I did of course receive a long e-mail from Mr. Dickead who said in part:

Well, well, Artie

What a nasty post. What did I do or say in our last exchange of emails that warrants you using an insulting epithet like ‘Mr Dickhead’ to address me? My name is Richie. You could have used that surely? How ungracious, how ignorant and how ungrateful after the help I freely offered. We are adults after all, not ill mannered louts. That you feel the need to do this speaks volumes about your character – or lack of one. You seem desperately insecure, small minded and vindictive to lash out at someone who although disagreeing with you, nevertheless sat down and spent some considerable time to help you when asked.

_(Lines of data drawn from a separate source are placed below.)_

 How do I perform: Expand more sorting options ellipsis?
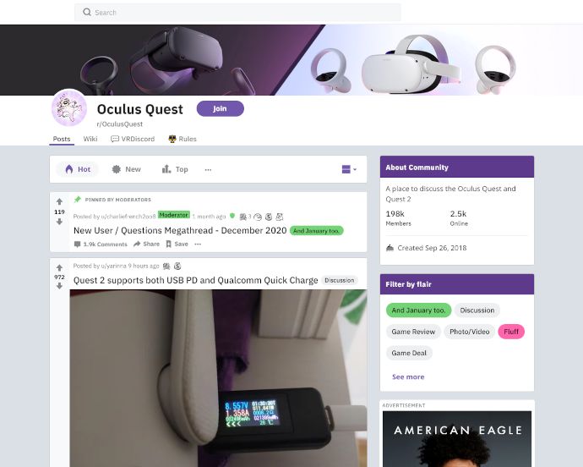click(208, 170)
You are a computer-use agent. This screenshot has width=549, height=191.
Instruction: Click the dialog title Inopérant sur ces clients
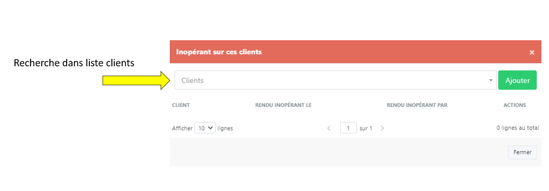tap(219, 52)

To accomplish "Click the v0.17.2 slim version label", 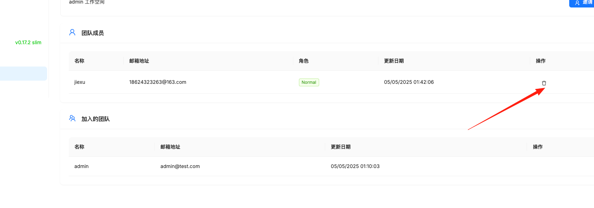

With respect, you still have a way to go in The Work.

You don’t have to agree with accepted, verified scientific truth – that’s a choice – even though it makes you wrong and as stupid as your meter on a dull day.

Then he went on to share some excellent information on digital resolution and ppi, two areas that have always baffled me. I will be sharing some of that info with you in the future while crediting it to an anonymous source. I did not bother responding to Mr. Dickhead but I am saving his e-mail both to study the knowledge he shared with me and to consider his criticisms. I will do The Work on the latter.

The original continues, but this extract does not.